┌─ SOURCE MATERIAL
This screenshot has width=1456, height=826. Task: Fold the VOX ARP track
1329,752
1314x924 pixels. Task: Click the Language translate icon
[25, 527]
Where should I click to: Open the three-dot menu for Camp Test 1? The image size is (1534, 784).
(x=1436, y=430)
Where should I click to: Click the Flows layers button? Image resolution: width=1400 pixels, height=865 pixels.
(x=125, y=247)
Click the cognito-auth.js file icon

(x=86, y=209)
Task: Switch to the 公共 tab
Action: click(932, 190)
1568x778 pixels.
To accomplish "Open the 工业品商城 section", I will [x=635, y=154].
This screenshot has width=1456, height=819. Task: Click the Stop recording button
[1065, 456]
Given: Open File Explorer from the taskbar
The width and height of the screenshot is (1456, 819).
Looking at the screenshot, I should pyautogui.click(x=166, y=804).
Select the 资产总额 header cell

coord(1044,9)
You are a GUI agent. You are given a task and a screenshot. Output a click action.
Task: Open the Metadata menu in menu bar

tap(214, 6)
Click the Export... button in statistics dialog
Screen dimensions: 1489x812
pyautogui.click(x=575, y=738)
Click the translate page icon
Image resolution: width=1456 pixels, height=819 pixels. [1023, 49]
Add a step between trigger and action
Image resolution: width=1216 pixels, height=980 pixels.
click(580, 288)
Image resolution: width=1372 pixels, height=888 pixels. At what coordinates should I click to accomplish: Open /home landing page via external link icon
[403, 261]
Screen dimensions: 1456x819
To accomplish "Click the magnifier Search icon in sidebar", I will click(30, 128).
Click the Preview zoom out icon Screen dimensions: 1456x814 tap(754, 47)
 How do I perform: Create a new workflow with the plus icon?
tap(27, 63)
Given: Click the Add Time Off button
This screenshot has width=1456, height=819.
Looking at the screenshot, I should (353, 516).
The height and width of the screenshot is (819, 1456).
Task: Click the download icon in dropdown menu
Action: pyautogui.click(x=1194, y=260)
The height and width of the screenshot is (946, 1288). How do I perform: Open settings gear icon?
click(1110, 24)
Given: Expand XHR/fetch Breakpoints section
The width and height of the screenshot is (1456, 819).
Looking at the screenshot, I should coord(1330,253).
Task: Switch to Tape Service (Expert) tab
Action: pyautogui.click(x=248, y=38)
└─
DIRECTIONS FOR THIS TASK: Word for word, reproduce every record shown above.

OUTPUT OF THE TASK:
This screenshot has width=1456, height=826. Task: Fold the VOX ARP track
1329,752
1314x924 pixels. Task: Click the Language translate icon
[25, 527]
Where should I click to: Open the three-dot menu for Camp Test 1? The image size is (1534, 784).
(x=1436, y=430)
Where should I click to: Click the Flows layers button? Image resolution: width=1400 pixels, height=865 pixels.
(x=125, y=247)
Click the cognito-auth.js file icon

(x=86, y=209)
Task: Switch to the 公共 tab
Action: click(932, 190)
1568x778 pixels.
To accomplish "Open the 工业品商城 section", I will [x=635, y=154].
This screenshot has width=1456, height=819. Task: Click the Stop recording button
[1065, 456]
Given: Open File Explorer from the taskbar
The width and height of the screenshot is (1456, 819).
Looking at the screenshot, I should pyautogui.click(x=166, y=804).
Select the 资产总额 header cell

coord(1044,9)
You are a GUI agent. You are given a task and a screenshot. Output a click action.
Task: Open the Metadata menu in menu bar

tap(214, 6)
Click the Export... button in statistics dialog
Screen dimensions: 1489x812
pyautogui.click(x=575, y=738)
Click the translate page icon
Image resolution: width=1456 pixels, height=819 pixels. [1023, 49]
Add a step between trigger and action
Image resolution: width=1216 pixels, height=980 pixels.
click(580, 288)
Image resolution: width=1372 pixels, height=888 pixels. At what coordinates should I click to accomplish: Open /home landing page via external link icon
[403, 261]
Screen dimensions: 1456x819
To accomplish "Click the magnifier Search icon in sidebar", I will click(30, 128).
Click the Preview zoom out icon Screen dimensions: 1456x814 tap(754, 47)
 How do I perform: Create a new workflow with the plus icon?
tap(27, 63)
Given: Click the Add Time Off button
This screenshot has width=1456, height=819.
Looking at the screenshot, I should (353, 516).
The height and width of the screenshot is (819, 1456).
Task: Click the download icon in dropdown menu
Action: pyautogui.click(x=1194, y=260)
The height and width of the screenshot is (946, 1288). How do I perform: Open settings gear icon?
click(1110, 24)
Given: Expand XHR/fetch Breakpoints section
The width and height of the screenshot is (1456, 819).
Looking at the screenshot, I should coord(1330,253).
Task: Switch to Tape Service (Expert) tab
Action: pyautogui.click(x=248, y=38)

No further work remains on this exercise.